- _Exercises_:
a: In the article on XMRV and ME, what percentage of ME patients had the virus in their blood?
b: Write the next part of the article on XMRV and ME, picking up after its final paragraph.

Chronic Fatigue Syndrome (ME) “Caused By Virus Associated With Prostate Cancer”

a retrovirus involved in prostate cancer may be responsible for ME, or chronic fatigue syndrome

Work just published in the journal Science – a member of the world’s top tier of scientific publications – suggests that a virus associated with aggressive prostate cancer may also be involved in the disease known as ME.

The virus is called XMRV, and researchers have found that it is present in the blood 67% of ME patients (as opposed to just 4% of the general population). On behalf of the authors, Judy Mikovits says:

“[XMRV is] a bloodborne pathogen that we contract through body fluids and blood transmission. The symptoms of ME – chronic fatigue, immune deficiencies, chronic infections – are what we see with retroviruses.”

And it’s also what we see with ME, which has the alternative name of chronic fatigue syndrome. However, the mere presence of the retrovirus along with some symptoms which resemble other retroviral infections are not conclusive evidence that we have found the cause. The BBC reports the comments of Richard Grunewald, a consultant neurologist in Sheffield, UK:

“The idea that all [cases of] chronic fatigue syndrome can be caused by caused by a single virus doesn’t sound plausible to most people who work in the field. A lot of the symptoms of chronic fatigue syndrome are not like those of a viral infection.”

- _Entries shown_:
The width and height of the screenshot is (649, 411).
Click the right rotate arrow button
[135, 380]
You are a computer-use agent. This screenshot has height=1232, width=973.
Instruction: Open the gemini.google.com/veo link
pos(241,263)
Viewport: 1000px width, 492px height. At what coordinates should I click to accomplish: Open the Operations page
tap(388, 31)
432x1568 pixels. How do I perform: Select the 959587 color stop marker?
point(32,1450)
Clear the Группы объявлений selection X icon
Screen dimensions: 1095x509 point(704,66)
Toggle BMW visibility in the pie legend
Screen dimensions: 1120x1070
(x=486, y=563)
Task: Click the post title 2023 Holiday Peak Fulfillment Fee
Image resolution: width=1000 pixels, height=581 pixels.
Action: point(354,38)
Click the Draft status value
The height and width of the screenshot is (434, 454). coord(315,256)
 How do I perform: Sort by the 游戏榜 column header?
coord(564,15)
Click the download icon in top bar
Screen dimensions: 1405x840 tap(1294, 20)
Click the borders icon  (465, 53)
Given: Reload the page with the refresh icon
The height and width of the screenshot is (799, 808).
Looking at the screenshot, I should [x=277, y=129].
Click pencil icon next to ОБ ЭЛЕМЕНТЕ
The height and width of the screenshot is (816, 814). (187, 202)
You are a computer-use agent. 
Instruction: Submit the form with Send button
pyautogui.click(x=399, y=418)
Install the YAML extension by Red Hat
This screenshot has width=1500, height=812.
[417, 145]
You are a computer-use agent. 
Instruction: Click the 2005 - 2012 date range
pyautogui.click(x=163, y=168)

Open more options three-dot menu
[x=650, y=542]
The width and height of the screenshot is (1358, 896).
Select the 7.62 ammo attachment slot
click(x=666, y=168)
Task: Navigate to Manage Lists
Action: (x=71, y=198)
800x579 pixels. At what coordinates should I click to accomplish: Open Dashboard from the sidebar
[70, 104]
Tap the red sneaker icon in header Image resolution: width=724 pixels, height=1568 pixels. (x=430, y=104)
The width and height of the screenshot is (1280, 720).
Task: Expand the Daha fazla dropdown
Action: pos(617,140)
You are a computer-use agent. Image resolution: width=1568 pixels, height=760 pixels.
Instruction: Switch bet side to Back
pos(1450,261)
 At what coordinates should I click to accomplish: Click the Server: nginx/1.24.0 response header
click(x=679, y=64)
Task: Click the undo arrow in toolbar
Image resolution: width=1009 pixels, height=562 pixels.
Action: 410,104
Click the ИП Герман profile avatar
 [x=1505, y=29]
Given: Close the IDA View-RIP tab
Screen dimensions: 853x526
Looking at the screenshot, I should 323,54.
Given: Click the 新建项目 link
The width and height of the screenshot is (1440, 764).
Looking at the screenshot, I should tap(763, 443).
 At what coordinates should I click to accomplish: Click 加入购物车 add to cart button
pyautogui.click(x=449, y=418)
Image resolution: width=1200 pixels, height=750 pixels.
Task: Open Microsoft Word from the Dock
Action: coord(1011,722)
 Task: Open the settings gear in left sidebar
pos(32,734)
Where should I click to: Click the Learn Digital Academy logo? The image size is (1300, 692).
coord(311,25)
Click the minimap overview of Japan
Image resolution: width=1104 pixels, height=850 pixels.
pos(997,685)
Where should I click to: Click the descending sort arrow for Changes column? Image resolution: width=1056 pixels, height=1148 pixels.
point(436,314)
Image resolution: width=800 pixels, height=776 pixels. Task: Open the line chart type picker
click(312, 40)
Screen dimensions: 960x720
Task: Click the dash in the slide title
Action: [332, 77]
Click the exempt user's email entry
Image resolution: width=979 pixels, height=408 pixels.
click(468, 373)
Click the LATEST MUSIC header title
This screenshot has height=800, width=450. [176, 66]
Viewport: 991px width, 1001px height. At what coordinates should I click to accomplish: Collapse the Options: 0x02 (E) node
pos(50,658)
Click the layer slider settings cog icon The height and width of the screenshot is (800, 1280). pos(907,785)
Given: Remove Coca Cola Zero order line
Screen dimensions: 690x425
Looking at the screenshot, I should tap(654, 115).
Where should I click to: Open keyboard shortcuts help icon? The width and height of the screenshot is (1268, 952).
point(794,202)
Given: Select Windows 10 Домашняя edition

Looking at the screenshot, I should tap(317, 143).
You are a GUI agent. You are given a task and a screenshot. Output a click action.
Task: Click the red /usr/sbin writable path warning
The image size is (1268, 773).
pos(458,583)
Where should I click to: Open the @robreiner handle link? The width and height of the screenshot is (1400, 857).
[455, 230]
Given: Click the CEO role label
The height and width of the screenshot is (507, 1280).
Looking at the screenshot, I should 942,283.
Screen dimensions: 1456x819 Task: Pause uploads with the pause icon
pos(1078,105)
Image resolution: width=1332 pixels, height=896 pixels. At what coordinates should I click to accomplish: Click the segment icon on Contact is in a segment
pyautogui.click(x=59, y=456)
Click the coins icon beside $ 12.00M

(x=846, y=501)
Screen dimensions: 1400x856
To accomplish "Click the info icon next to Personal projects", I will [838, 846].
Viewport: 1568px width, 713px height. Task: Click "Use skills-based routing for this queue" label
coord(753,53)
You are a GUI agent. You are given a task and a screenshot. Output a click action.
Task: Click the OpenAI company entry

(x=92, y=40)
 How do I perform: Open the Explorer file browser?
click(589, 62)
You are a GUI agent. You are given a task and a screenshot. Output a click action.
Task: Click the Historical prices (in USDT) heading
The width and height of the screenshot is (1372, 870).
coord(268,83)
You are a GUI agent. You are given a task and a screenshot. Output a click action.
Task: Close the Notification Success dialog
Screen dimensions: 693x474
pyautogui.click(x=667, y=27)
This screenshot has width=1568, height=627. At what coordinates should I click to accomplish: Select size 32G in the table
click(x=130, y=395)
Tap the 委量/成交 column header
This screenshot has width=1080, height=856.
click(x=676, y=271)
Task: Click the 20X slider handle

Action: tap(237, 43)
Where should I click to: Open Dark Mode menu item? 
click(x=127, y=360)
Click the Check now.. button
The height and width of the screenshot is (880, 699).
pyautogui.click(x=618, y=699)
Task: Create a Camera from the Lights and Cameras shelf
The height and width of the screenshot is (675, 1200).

- _Task responses_:
a: 67%

b:
In a welcome example of restraint by scientists writing these kinds of “new cause found for disease X” reports (I’m looking at you, Andrew Wakefield), the authors accept that this is still circumstantial evidence. The paper admits that XMRV may be involved with the disease development, or it may be that the disease simply makes people more susceptible to infection with the XMRV retrovirus.

Best of luck with future research to the scientists. To ME patients: please don’t get excited just yet, despite any sensationalist reports you may read. This is a theory about the cause of the disease, and is not waterproof.

Don’t Hold Your Breath, But This May Lead To: a simple treatment for ME, or chronic fatigue syndrome. Retroviral drugs, such as are currently in use treating HIV patients.